- [Data for review]:

-*-

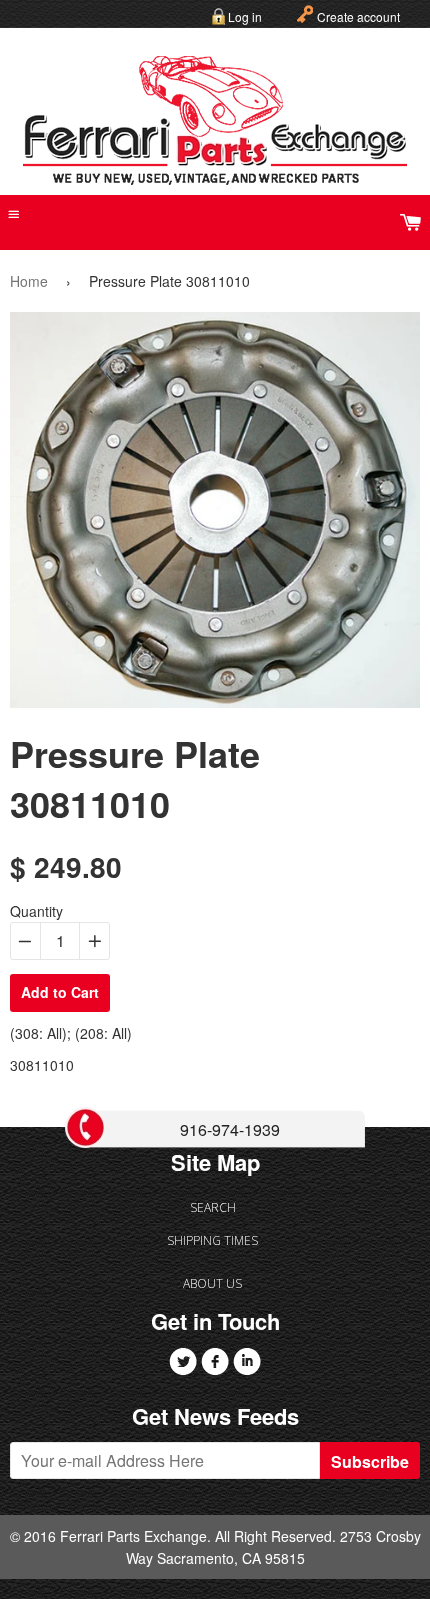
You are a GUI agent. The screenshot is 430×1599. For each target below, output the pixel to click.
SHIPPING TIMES (212, 1240)
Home (29, 281)
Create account (358, 16)
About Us (212, 1283)
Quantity (36, 911)
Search (213, 1207)
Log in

-*-

- [Task instructions]: Nothing but the line with "SHIPPING TIMES (212, 1240)" and the lines after it, through the end of the material, should appear in the output, word for word.

- [Solved problem]:
SHIPPING TIMES (212, 1240)
Home (29, 281)
Create account (358, 16)
About Us (212, 1283)
Quantity (36, 911)
Search (213, 1207)
Log in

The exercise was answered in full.